Mais attention, généralement votre interlocuteur enchaine juste après sans vous laisser une marge de réponse :

« Et ta journée ? » Votre interlocuteur cherche à savoir si vous passez un bonne ou une mauvaise journée.

« C’est bien c’est bien ! Dieu merci ! el Hamdoulelahi ! » Lorsque votre interlocuteur prononcera cette phrase, vous comprendrez que le rituel des salutations est terminé et que vous pouvez aborder un autre sujet. Voici une salutation typiquement malienne, mais les variantes sont nombreuses :

“-Eh, salut, c’est comment ? A la malienne ! Et les bonnes choses ? Hamdoulelahi Et la famille ? On est là tché. Et ta journée ? C’est chaud dé ! C’est bien c’est bien, Dieu merci ! el Hamdoulelahi !”

D’autres expressions :

« Ou bien ? » : Au milieu d’une conversation, pour défendre son point de vue ou pour confirmer une idée, le Malien ne peut pas s’empêcher de poser la fameuse question : « ou bien ? ». C’est une sorte de tic de langage que l’on attrape rapidement en vivant au Mali. Personnellement, celle là, je l’aime bien et on se l’approprie rapidement.

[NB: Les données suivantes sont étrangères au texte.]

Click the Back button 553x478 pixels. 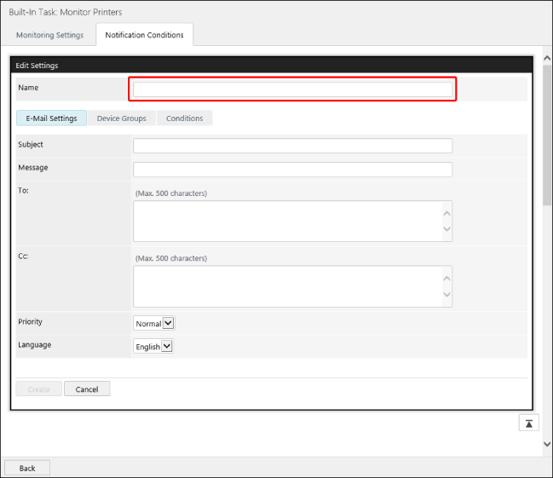click(27, 468)
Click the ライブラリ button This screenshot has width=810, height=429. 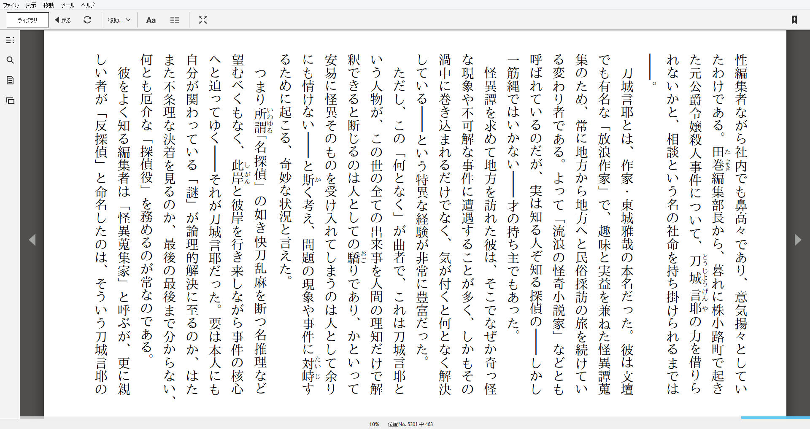click(x=27, y=20)
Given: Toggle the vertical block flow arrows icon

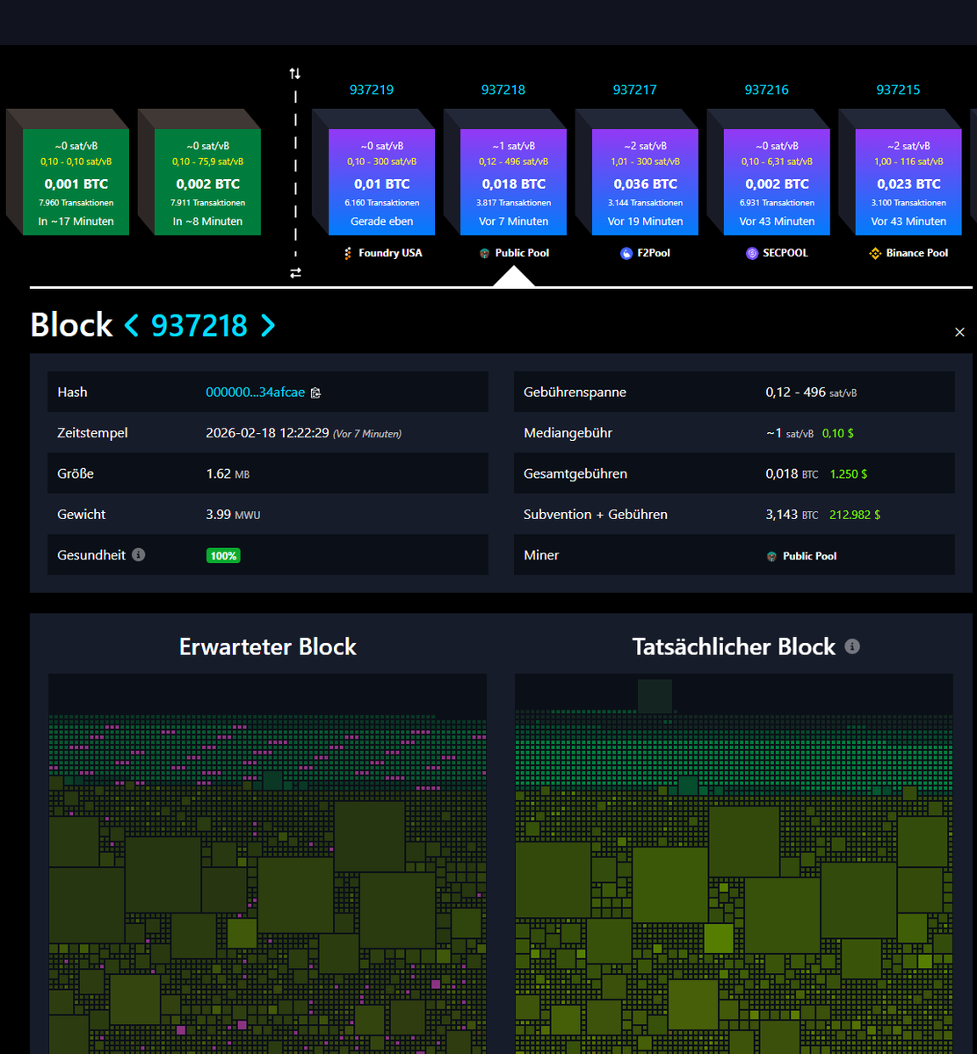Looking at the screenshot, I should point(294,75).
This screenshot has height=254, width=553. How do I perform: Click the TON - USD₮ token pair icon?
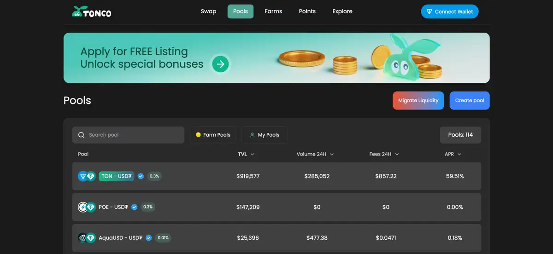(x=87, y=176)
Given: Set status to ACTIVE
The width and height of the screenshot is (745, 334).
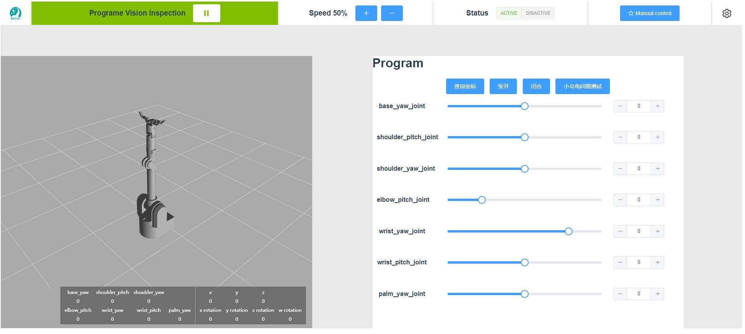Looking at the screenshot, I should [508, 13].

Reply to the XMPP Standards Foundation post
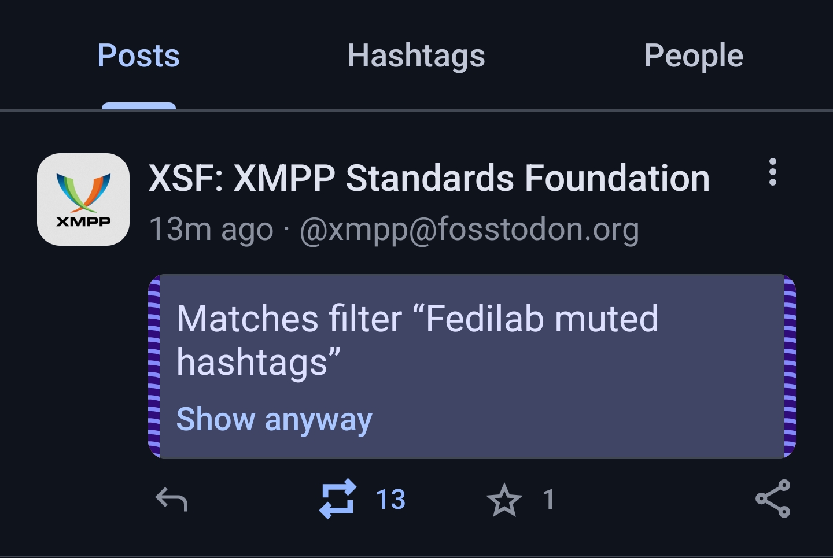pos(172,499)
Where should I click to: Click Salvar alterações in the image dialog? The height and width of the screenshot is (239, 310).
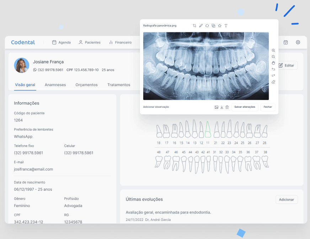pyautogui.click(x=245, y=107)
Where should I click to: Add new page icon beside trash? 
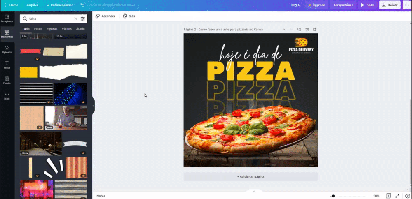tap(315, 29)
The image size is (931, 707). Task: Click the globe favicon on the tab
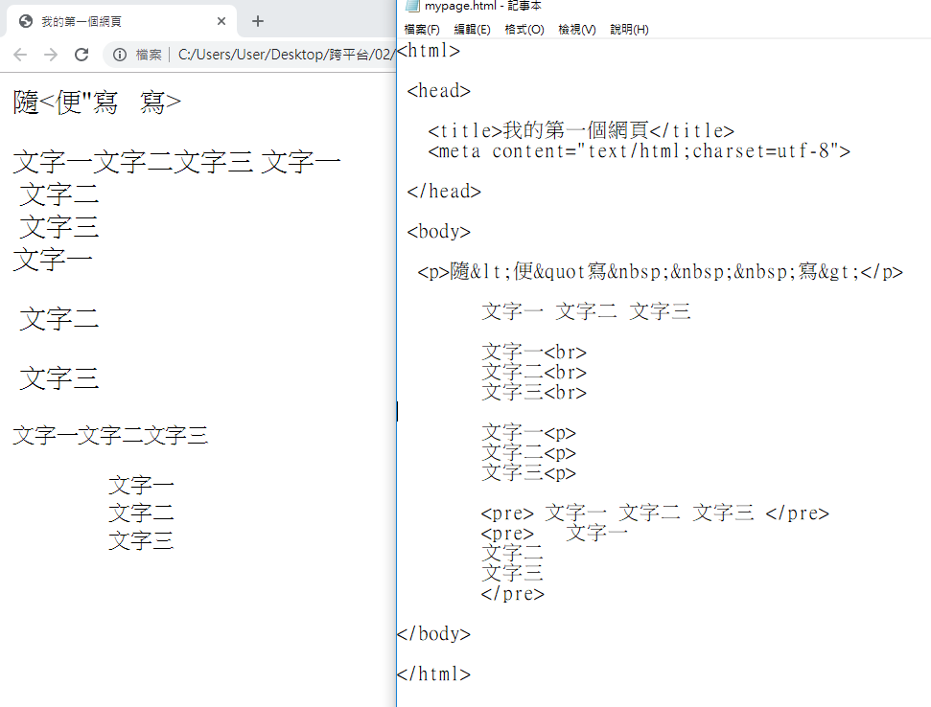pos(25,21)
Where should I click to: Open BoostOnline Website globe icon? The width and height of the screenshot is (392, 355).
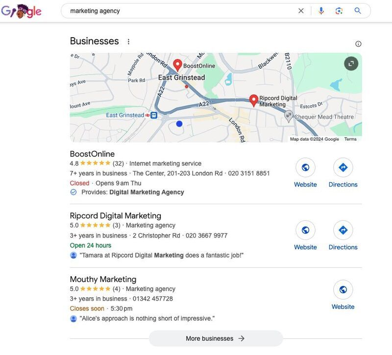(305, 167)
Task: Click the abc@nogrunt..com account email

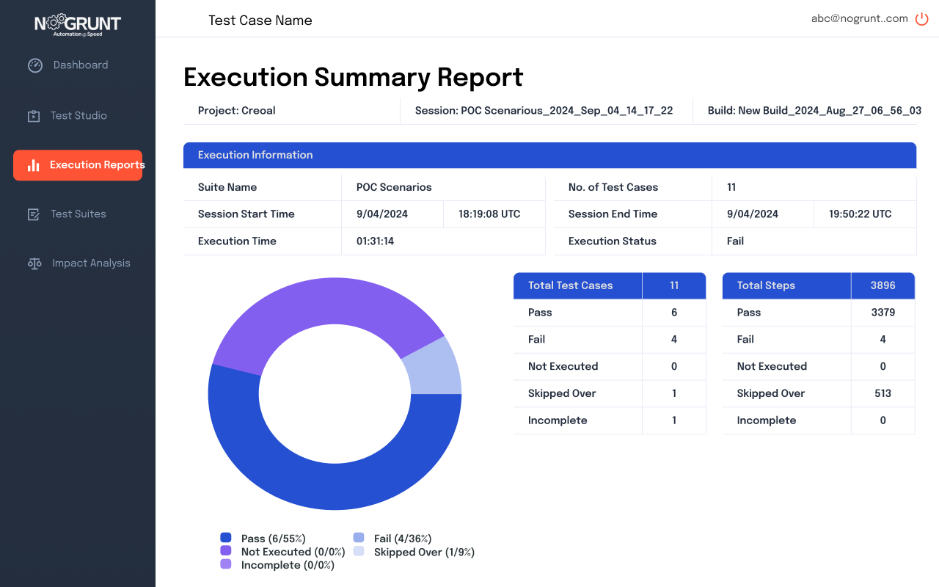Action: click(859, 19)
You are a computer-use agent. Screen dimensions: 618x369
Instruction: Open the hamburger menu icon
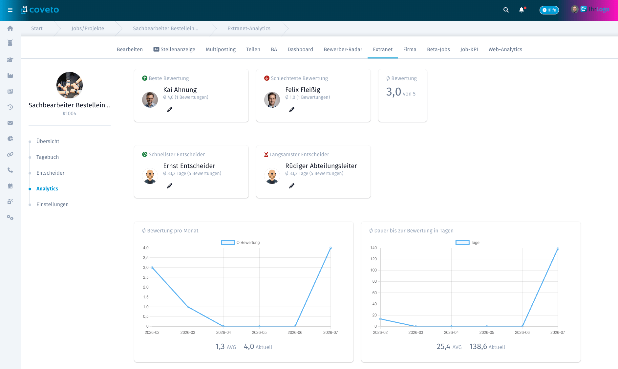10,10
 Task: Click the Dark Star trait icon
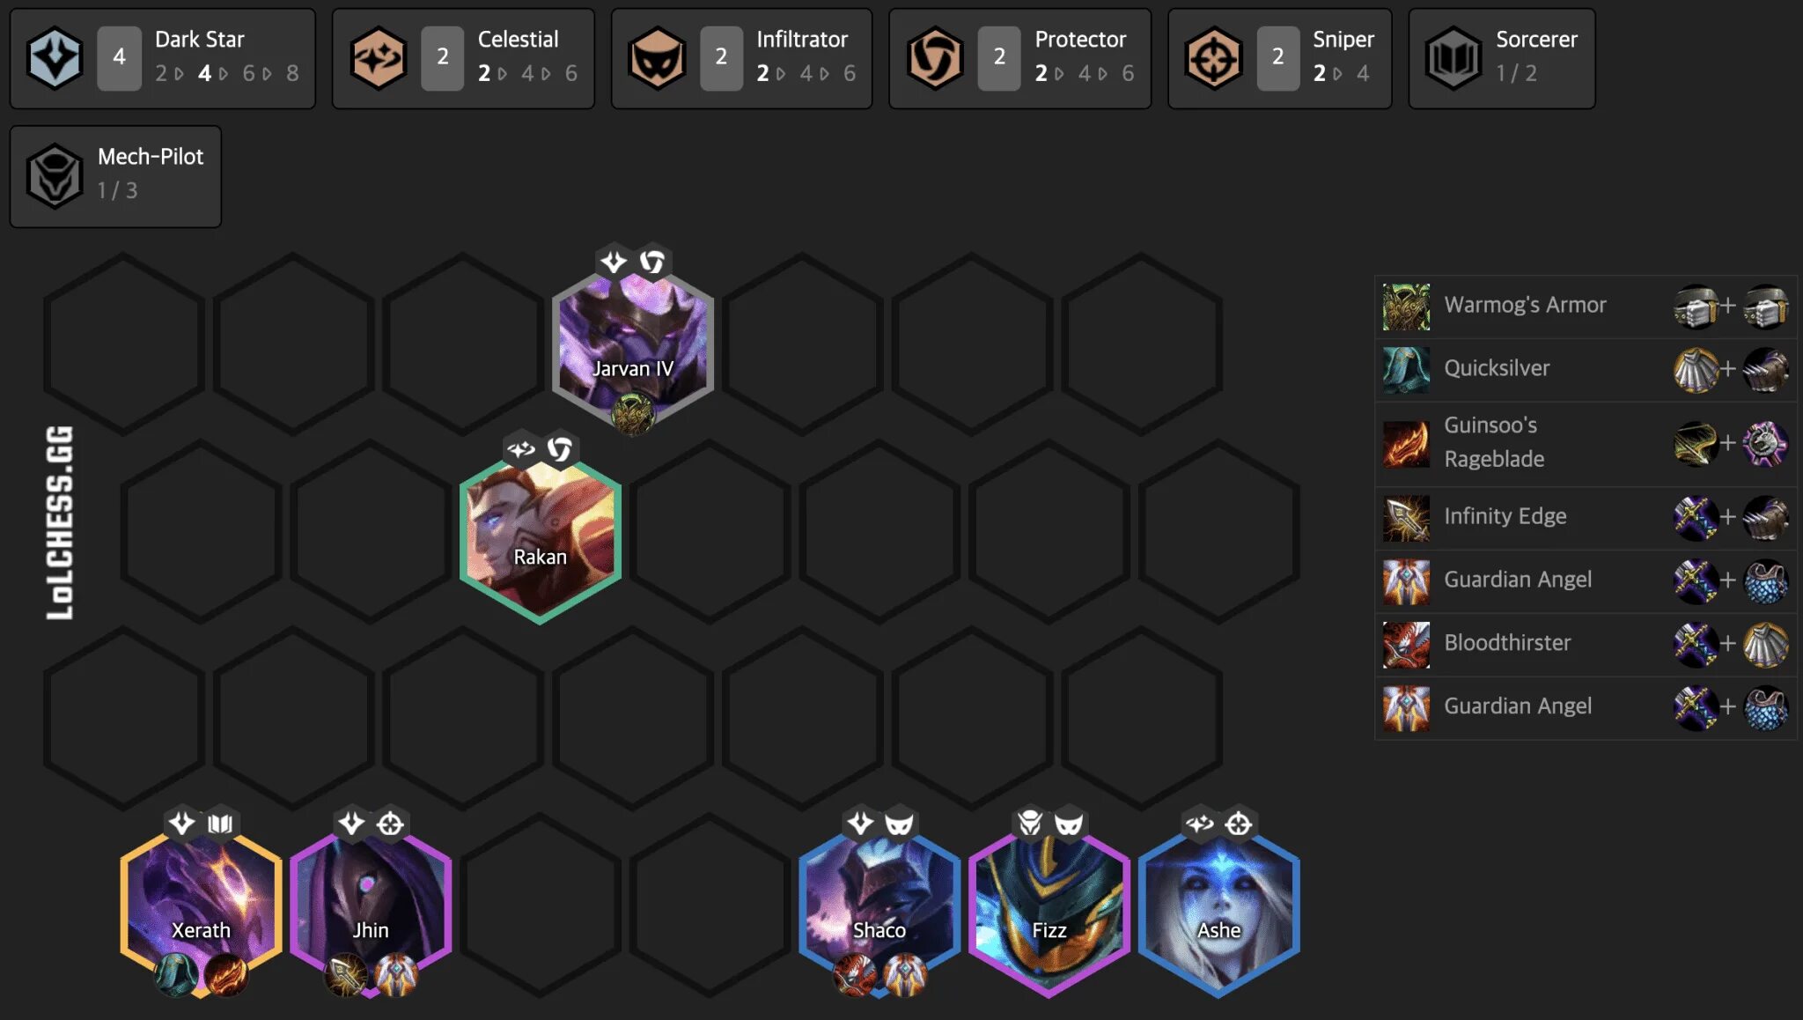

« C’est chaud dé ! » ou « ça va chauffer ké ! » : Ces expressions n’ont rien à voir avec la chaleur du climat malien, on les utilise pour décrire une situation difficile, compliquée, ou qui tend à l’être. Par exemple, avant un match de football important, on dit « ca va chauffer ké ! » Le « dé » et le « ké » sont des formules avec lesquelles on finit les phrases mais qui n’ont pas de sens.

« Ca fait longtemps » : Au Mali, si vous n’avez pas vu une personne depuis quelques jours, un mois, un an…, l’expression est toujours la même : « Ca fait longtemps ».

« Un peu » : C’est une unité de distance, de temps, de poids… « C’est loin, un peu » signifie… que c’est loin d’environ 2 ou 3 kms. Il ne sert à rien de demander plus de précision puisqu’on vous à déjà dit que c’était à une distance d’ « un peu ». L’étranger mettra quelques semaines à saisir la nuance entre « c’est loin » et « c’est loin, un peu ».